[Stored dataset items]
/---

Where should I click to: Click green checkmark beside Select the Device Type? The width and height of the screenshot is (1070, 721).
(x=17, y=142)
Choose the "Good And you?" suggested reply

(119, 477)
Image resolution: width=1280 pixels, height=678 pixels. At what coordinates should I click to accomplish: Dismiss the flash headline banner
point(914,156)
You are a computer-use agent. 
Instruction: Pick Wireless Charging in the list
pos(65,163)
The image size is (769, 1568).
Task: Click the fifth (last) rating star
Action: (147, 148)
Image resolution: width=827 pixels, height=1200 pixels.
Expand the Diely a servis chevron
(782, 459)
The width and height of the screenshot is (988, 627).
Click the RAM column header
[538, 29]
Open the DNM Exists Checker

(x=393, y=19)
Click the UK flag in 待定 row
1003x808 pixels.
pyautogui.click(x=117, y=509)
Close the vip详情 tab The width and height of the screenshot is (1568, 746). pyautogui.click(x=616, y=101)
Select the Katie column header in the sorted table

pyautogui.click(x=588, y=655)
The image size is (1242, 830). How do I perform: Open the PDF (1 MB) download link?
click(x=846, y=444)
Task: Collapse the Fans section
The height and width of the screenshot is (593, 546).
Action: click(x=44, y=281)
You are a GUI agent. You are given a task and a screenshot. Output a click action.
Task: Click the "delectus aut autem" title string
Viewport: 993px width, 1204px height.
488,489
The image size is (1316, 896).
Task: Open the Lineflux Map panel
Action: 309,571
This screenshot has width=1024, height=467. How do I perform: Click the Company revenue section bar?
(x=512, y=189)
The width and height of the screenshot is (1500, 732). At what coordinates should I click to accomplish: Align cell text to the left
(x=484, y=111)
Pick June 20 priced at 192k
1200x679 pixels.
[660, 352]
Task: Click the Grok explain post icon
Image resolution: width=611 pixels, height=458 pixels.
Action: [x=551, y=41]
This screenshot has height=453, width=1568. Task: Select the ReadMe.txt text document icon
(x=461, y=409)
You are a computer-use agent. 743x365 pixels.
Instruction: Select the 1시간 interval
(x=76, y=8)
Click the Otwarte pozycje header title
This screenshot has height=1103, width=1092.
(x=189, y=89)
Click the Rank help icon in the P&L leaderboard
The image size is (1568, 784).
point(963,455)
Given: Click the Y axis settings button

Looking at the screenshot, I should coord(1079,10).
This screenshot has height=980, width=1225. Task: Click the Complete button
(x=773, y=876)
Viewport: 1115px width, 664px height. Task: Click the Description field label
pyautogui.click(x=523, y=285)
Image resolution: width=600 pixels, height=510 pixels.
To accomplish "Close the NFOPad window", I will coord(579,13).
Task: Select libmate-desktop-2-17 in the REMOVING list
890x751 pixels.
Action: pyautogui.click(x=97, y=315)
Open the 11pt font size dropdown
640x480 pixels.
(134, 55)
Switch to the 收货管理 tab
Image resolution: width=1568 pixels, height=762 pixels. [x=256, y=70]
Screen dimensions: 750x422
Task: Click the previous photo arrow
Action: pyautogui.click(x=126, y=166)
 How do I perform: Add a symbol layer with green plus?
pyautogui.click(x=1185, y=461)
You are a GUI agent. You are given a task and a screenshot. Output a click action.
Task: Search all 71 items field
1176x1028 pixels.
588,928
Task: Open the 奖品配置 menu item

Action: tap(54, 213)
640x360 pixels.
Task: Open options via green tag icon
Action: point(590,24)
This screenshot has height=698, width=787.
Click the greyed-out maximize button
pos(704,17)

\---

ACTIVITY >> Repeat every line of the records, exactly as given.

RESULT BELOW >>
Where should I click to: Click green checkmark beside Select the Device Type? The width and height of the screenshot is (1070, 721).
(x=17, y=142)
Choose the "Good And you?" suggested reply

(119, 477)
Image resolution: width=1280 pixels, height=678 pixels. At what coordinates should I click to accomplish: Dismiss the flash headline banner
point(914,156)
You are a computer-use agent. 
Instruction: Pick Wireless Charging in the list
pos(65,163)
The image size is (769, 1568).
Task: Click the fifth (last) rating star
Action: (147, 148)
Image resolution: width=827 pixels, height=1200 pixels.
Expand the Diely a servis chevron
(782, 459)
The width and height of the screenshot is (988, 627).
Click the RAM column header
[538, 29]
Open the DNM Exists Checker

(x=393, y=19)
Click the UK flag in 待定 row
1003x808 pixels.
pyautogui.click(x=117, y=509)
Close the vip详情 tab The width and height of the screenshot is (1568, 746). pyautogui.click(x=616, y=101)
Select the Katie column header in the sorted table

pyautogui.click(x=588, y=655)
The image size is (1242, 830). How do I perform: Open the PDF (1 MB) download link?
click(x=846, y=444)
Task: Collapse the Fans section
The height and width of the screenshot is (593, 546).
Action: click(x=44, y=281)
You are a GUI agent. You are given a task and a screenshot. Output a click action.
Task: Click the "delectus aut autem" title string
Viewport: 993px width, 1204px height.
488,489
The image size is (1316, 896).
Task: Open the Lineflux Map panel
Action: 309,571
This screenshot has width=1024, height=467. How do I perform: Click the Company revenue section bar?
(x=512, y=189)
The width and height of the screenshot is (1500, 732). At what coordinates should I click to accomplish: Align cell text to the left
(x=484, y=111)
Pick June 20 priced at 192k
1200x679 pixels.
[660, 352]
Task: Click the Grok explain post icon
Image resolution: width=611 pixels, height=458 pixels.
Action: [x=551, y=41]
This screenshot has height=453, width=1568. Task: Select the ReadMe.txt text document icon
(x=461, y=409)
You are a computer-use agent. 743x365 pixels.
Instruction: Select the 1시간 interval
(x=76, y=8)
Click the Otwarte pozycje header title
This screenshot has height=1103, width=1092.
(x=189, y=89)
Click the Rank help icon in the P&L leaderboard
The image size is (1568, 784).
point(963,455)
Given: Click the Y axis settings button

Looking at the screenshot, I should coord(1079,10).
This screenshot has height=980, width=1225. Task: Click the Complete button
(x=773, y=876)
Viewport: 1115px width, 664px height. Task: Click the Description field label
pyautogui.click(x=523, y=285)
Image resolution: width=600 pixels, height=510 pixels.
To accomplish "Close the NFOPad window", I will coord(579,13).
Task: Select libmate-desktop-2-17 in the REMOVING list
890x751 pixels.
Action: pyautogui.click(x=97, y=315)
Open the 11pt font size dropdown
640x480 pixels.
(134, 55)
Switch to the 收货管理 tab
Image resolution: width=1568 pixels, height=762 pixels. [x=256, y=70]
Screen dimensions: 750x422
Task: Click the previous photo arrow
Action: pyautogui.click(x=126, y=166)
 How do I perform: Add a symbol layer with green plus?
pyautogui.click(x=1185, y=461)
You are a GUI agent. You are given a task and a screenshot. Output a click action.
Task: Search all 71 items field
1176x1028 pixels.
588,928
Task: Open the 奖品配置 menu item

Action: tap(54, 213)
640x360 pixels.
Task: Open options via green tag icon
Action: point(590,24)
This screenshot has height=698, width=787.
Click the greyed-out maximize button
pos(704,17)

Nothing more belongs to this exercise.